> Exercise aim
The required result is each line of the entries below containing the string "Select".

> Collected data entries
☆ ☆ ☆ ☆

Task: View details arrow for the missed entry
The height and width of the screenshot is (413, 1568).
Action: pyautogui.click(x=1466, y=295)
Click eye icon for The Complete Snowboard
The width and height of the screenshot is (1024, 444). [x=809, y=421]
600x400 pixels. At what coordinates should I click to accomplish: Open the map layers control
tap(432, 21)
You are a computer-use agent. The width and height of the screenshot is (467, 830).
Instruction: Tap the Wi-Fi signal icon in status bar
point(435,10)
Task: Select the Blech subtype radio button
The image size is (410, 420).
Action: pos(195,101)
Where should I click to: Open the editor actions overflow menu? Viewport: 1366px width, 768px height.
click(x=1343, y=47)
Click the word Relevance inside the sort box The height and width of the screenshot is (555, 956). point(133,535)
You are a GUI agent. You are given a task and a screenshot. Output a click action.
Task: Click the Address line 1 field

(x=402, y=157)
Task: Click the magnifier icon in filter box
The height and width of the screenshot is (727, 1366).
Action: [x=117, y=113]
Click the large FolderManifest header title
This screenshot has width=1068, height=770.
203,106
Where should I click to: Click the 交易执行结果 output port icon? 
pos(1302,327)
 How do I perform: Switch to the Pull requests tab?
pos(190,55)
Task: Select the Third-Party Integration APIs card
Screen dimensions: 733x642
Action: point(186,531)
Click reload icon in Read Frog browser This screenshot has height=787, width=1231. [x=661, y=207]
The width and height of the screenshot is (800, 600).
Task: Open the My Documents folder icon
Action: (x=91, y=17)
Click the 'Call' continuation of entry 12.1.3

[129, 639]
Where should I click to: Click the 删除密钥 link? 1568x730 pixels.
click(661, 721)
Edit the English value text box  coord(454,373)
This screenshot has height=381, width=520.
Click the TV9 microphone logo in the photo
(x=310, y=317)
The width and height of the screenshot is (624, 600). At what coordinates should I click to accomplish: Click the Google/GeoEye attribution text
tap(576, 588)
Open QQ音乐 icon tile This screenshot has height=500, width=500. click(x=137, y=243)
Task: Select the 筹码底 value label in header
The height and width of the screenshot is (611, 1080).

☆ ☆ ☆ ☆

> Exercise answer
Task: Select the Blech subtype radio button
Task: Select the Third-Party Integration APIs card
Task: Select the 筹码底 value label in header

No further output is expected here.